**Data extract:**
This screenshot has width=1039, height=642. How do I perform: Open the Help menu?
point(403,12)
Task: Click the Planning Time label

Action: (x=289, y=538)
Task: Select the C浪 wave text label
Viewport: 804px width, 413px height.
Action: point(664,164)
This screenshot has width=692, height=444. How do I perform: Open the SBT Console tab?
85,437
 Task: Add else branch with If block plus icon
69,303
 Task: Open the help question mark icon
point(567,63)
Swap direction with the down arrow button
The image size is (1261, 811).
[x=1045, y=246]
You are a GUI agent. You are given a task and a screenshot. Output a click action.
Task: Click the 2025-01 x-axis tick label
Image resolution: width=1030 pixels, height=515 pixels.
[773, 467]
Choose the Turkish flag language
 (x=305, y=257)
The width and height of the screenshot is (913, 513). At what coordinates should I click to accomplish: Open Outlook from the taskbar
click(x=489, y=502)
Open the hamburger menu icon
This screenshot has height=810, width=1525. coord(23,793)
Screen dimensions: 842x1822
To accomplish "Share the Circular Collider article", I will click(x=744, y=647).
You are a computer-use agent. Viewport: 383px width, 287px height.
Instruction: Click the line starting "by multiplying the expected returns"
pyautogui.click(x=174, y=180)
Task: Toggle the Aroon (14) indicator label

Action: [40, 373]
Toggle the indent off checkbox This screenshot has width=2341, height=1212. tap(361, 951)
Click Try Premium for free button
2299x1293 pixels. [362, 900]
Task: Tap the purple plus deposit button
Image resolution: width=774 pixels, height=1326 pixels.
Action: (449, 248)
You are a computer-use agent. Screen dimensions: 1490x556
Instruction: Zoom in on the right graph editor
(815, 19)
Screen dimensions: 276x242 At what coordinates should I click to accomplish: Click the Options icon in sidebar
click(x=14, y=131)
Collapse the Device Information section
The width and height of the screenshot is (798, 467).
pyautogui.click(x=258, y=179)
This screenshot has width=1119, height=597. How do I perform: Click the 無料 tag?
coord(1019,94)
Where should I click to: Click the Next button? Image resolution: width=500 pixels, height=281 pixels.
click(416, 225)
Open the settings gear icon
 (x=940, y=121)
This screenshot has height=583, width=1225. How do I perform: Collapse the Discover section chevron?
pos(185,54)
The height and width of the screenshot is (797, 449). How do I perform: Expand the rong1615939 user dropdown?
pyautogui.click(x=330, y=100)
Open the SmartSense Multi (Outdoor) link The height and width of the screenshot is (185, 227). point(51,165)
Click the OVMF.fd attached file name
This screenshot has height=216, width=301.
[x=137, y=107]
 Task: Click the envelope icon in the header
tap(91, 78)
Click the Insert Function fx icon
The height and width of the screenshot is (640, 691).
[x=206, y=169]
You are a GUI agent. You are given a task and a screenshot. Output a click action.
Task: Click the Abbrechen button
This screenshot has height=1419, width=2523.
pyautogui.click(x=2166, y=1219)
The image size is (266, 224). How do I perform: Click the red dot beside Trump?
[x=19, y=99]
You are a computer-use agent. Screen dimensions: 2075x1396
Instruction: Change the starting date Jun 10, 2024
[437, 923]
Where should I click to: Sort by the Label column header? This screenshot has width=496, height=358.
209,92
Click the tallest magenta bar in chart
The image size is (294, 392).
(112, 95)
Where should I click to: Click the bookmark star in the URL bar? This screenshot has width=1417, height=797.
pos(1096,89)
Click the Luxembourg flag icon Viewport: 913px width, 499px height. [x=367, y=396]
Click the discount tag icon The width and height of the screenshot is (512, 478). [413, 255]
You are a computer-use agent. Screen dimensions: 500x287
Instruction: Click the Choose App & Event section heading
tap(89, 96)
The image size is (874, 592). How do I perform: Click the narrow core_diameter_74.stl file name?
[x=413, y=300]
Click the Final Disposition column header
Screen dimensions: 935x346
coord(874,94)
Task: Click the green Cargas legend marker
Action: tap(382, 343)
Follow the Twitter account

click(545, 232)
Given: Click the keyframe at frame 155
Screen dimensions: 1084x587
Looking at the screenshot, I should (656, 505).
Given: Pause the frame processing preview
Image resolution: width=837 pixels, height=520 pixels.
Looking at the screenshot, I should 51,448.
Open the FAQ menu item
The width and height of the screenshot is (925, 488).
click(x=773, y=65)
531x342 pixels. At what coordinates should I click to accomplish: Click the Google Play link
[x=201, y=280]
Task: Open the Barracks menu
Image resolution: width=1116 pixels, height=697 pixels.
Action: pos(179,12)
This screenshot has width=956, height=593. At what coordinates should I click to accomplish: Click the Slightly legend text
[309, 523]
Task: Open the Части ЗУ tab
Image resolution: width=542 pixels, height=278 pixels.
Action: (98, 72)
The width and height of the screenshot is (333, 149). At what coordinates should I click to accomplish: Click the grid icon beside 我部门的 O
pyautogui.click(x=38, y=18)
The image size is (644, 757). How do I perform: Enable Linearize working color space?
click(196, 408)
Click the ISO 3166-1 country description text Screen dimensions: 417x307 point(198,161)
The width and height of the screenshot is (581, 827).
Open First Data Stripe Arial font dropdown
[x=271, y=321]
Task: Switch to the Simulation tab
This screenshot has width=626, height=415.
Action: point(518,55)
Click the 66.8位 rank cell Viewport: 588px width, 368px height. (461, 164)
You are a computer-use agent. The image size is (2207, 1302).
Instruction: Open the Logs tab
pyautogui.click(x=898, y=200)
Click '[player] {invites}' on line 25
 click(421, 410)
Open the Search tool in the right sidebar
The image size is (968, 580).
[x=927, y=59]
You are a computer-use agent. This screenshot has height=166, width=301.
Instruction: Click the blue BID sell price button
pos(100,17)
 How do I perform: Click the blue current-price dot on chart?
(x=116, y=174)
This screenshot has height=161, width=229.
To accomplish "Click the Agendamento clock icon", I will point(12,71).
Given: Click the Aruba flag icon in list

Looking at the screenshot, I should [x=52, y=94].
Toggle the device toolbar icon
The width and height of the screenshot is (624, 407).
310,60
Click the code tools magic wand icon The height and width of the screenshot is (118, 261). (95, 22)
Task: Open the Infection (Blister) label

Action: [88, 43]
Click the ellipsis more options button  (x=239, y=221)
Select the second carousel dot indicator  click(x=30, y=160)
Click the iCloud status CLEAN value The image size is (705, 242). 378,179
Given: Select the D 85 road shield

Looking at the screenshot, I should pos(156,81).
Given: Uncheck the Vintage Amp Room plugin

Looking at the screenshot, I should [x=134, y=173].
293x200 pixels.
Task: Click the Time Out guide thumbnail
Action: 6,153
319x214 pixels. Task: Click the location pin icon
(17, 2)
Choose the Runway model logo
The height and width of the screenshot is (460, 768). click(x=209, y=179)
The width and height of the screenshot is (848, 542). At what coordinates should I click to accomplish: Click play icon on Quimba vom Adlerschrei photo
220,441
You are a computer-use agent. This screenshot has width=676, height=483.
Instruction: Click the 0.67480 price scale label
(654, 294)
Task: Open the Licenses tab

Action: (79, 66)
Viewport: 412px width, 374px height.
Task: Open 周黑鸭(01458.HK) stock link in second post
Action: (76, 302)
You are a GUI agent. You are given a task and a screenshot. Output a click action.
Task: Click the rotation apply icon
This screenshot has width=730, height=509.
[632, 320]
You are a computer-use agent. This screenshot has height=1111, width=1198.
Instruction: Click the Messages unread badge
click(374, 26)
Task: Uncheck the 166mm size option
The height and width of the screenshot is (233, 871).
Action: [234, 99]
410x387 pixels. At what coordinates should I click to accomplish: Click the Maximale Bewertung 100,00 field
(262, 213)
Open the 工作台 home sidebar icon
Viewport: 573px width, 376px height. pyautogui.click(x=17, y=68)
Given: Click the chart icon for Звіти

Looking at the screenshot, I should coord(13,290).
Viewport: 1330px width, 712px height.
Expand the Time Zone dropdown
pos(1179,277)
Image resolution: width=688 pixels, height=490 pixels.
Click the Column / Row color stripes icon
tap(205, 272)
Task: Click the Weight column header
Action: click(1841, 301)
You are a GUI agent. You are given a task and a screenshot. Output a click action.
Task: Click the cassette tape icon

**Requirements:**
Copy out every line in the listing above that contains the string "Select". Case counts.

**Task output:**
Task: Select the C浪 wave text label
Select the second carousel dot indicator  click(x=30, y=160)
Given: Select the D 85 road shield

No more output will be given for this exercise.